It is all-too-easy for us to osmosis-like take on the group norms of our culture. Patterns of thinking, informal norms of acceptable and unacceptable levels of emotion and conflict, unwritten shared assumptions about ethics — all of these exist within a culture (and sub-cultures) and it is easy for us to assume that “everyone” thinks like this or should think like this. But this can easily become cultural group-think which inhibits creativity and fails to engage the richness of alternative approaches that may be found in other cultures.
Last week I was at the Annual Gathering of the Baptist World Alliance (BWA), which is, for me, an annual exercise that avoids cultural group-think. (The picture is of me with two of CBM’s Partners who were present: Kakule Molo, who leads a denomination in eastern Congo, and Gato Munyamasoko, who leads a denomination in Rwanda.) The BWA is composed of Baptist denominations from 121 countries. Imagine putting leaders from those countries into one room and getting them to talk about various issues from a faith perspective. Needless to say, any assumptions one has that flow out of your own culture are quickly confronted, as Christ-followers from different contexts come at the issue in different ways, provoking and challenging and influencing and inspiring one another.

Complete the following
A. Reproduce word for word a section of the passage on cultural group-think: begin at the words "It is all-too-easy" and stop after "in other cultures.".
B. According to the passage on cultural group-think, Baptist denominations from how many countries make up the Baptist World Alliance?

Dataset excerpts
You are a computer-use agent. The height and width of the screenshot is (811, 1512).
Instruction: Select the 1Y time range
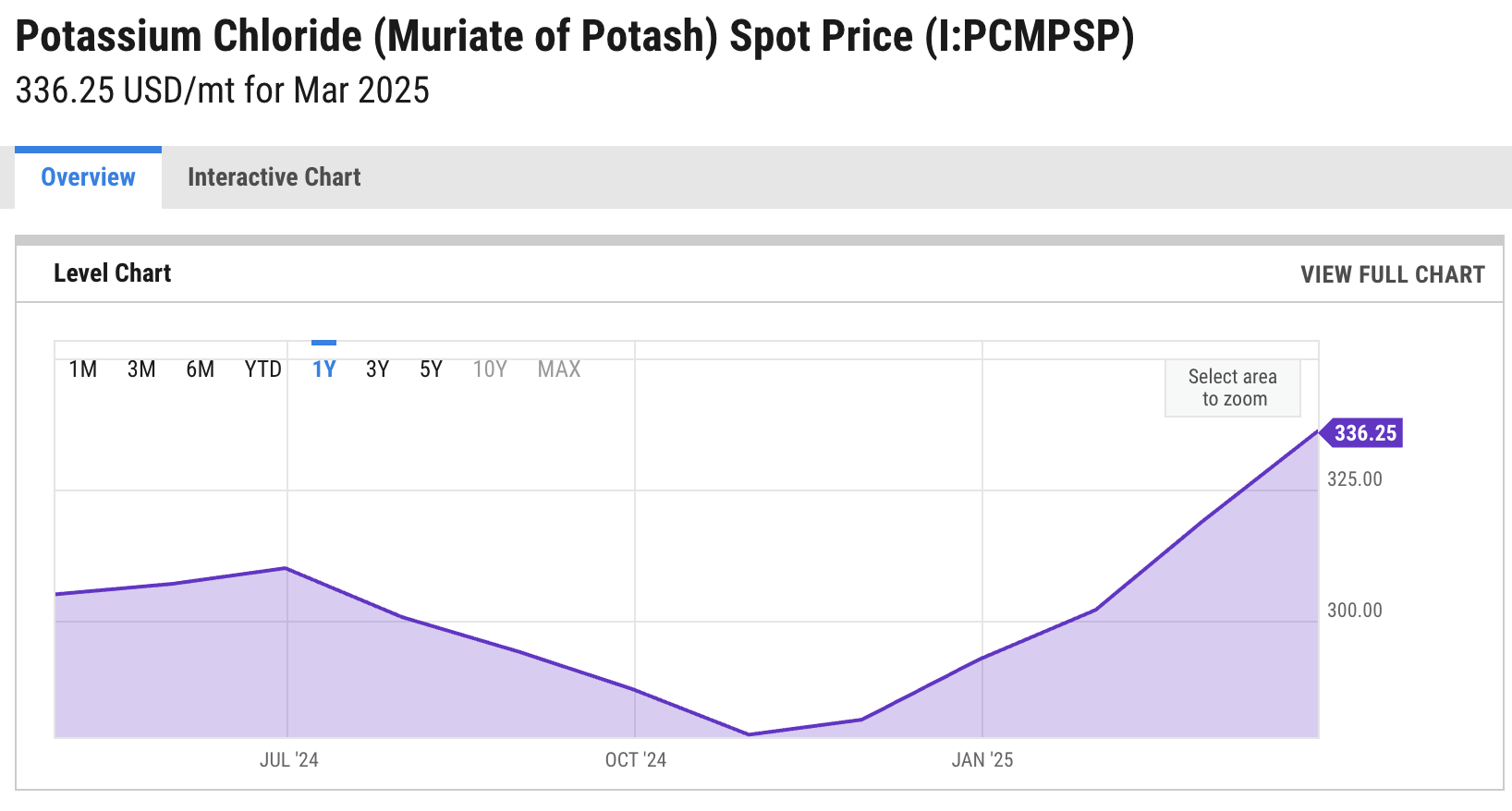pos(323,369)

==

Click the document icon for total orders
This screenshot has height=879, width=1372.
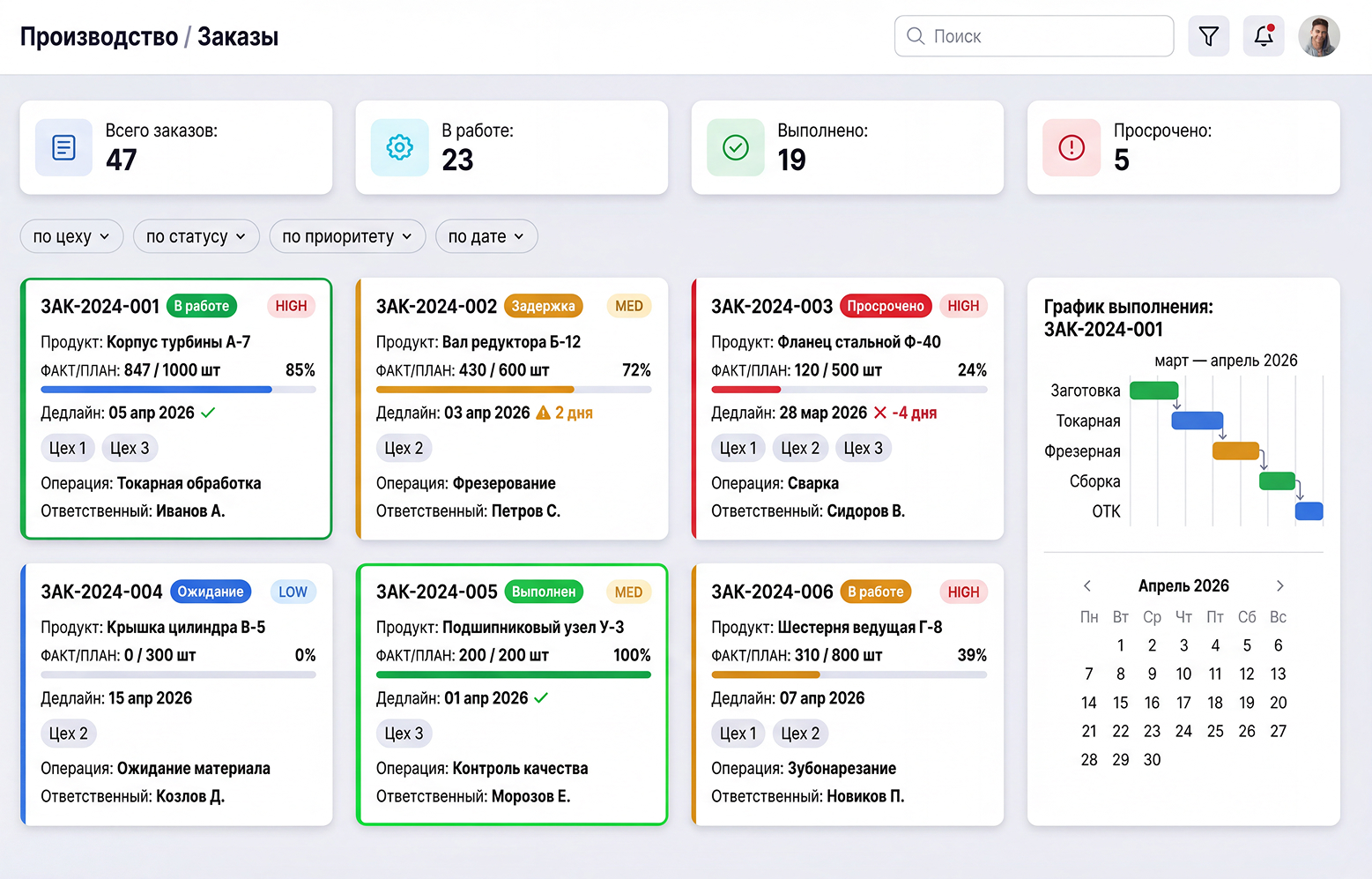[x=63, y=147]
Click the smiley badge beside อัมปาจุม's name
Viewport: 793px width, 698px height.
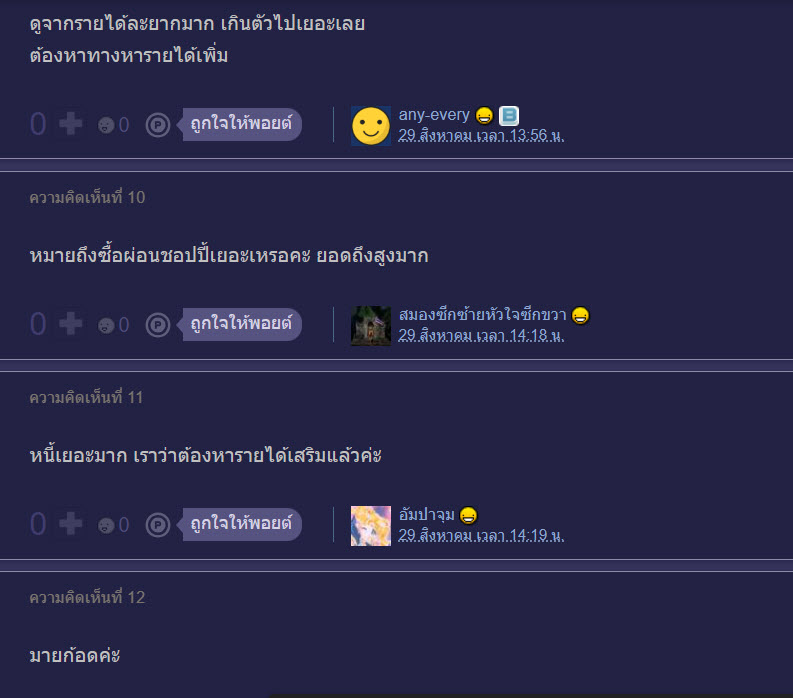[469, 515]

Responses per task
A.
It is all-too-easy for us to osmosis-like take on the group norms of our culture. Patterns of thinking, informal norms of acceptable and unacceptable levels of emotion and conflict, unwritten shared assumptions about ethics — all of these exist within a culture (and sub-cultures) and it is easy for us to assume that “everyone” thinks like this or should think like this. But this can easily become cultural group-think which inhibits creativity and fails to engage the richness of alternative approaches that may be found in other cultures.

B. 121 countries.